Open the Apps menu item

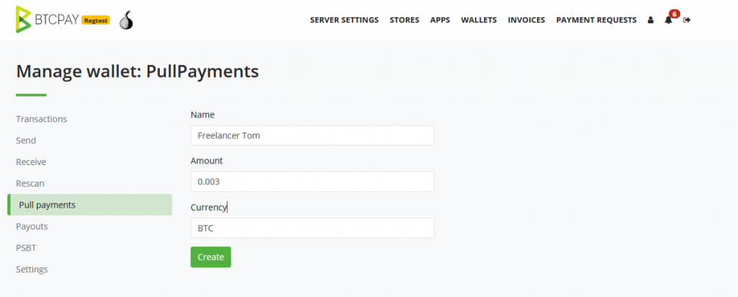point(440,20)

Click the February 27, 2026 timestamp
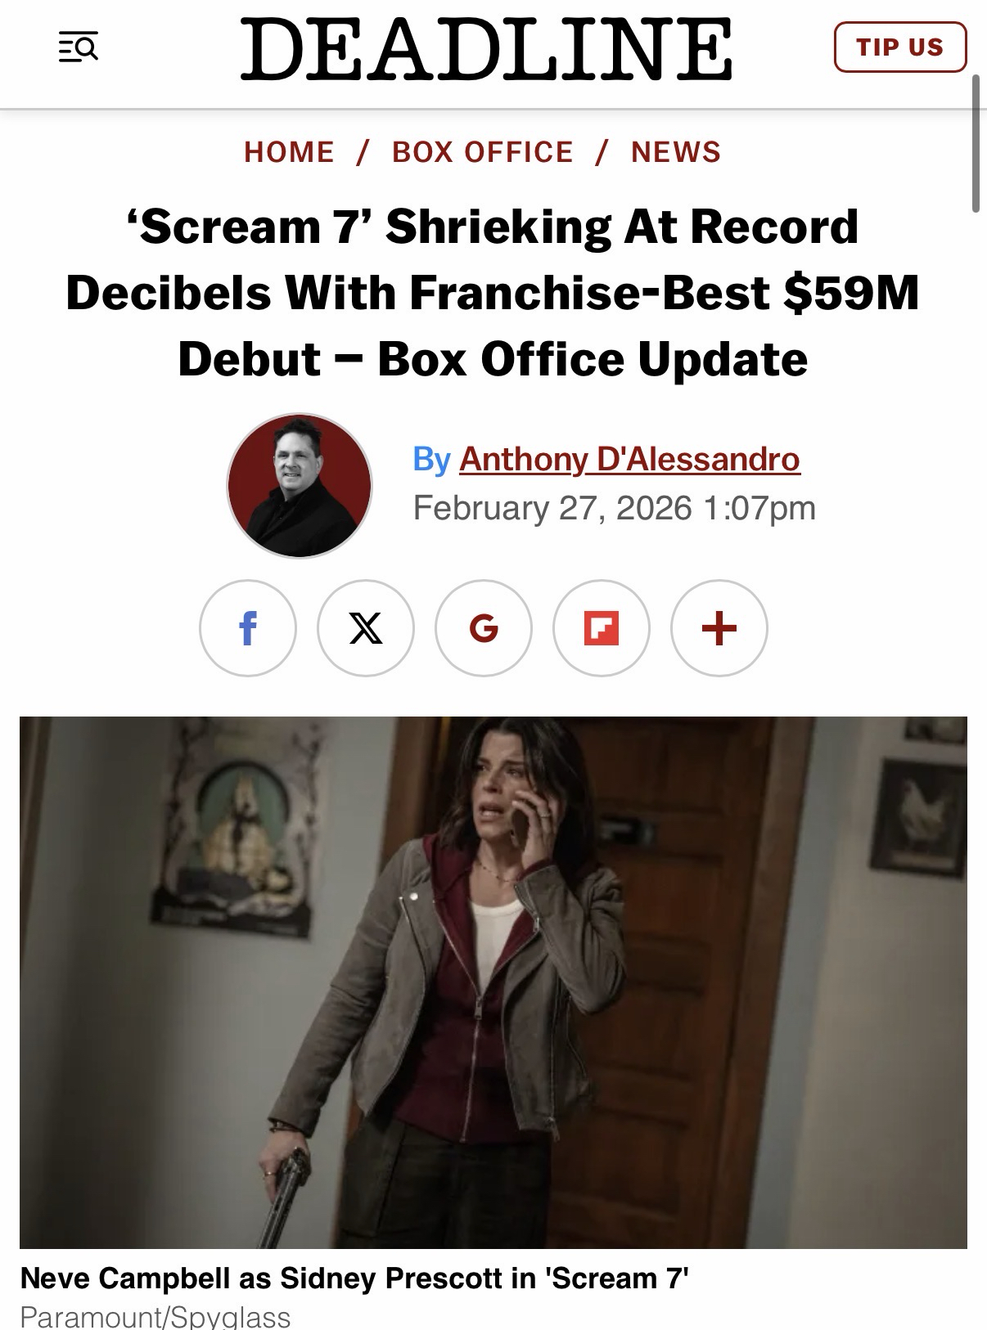[x=615, y=508]
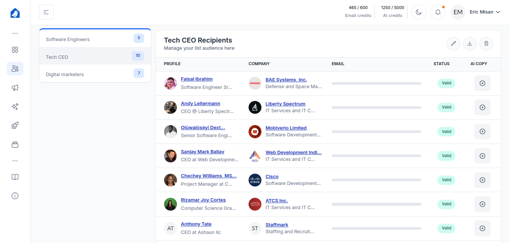Open the megaphone campaigns icon
The height and width of the screenshot is (243, 510).
click(15, 88)
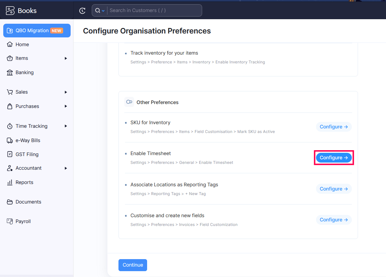
Task: Click the Home house icon
Action: click(10, 45)
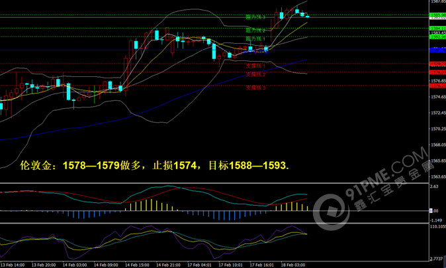Screen dimensions: 446x268
Task: Select the 13 Feb 14:00 time label
Action: pos(15,264)
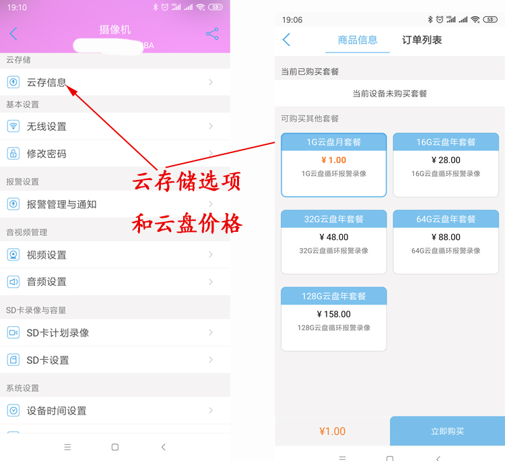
◇ ◇ ◇ ◇ ◇
**EXERCISE PROMPT**
Would you set down each line of the data exactly, with no images included?

**ANSWER TO THIS PROBLEM**
Open the Apps menu item

point(440,20)

Click the February 27, 2026 timestamp
[x=615, y=508]
Open the megaphone campaigns icon
The height and width of the screenshot is (243, 510).
click(15, 88)
Task: Click the Home house icon
Action: click(10, 45)
Screen dimensions: 446x268
Task: Select the 13 Feb 14:00 time label
Action: pos(15,264)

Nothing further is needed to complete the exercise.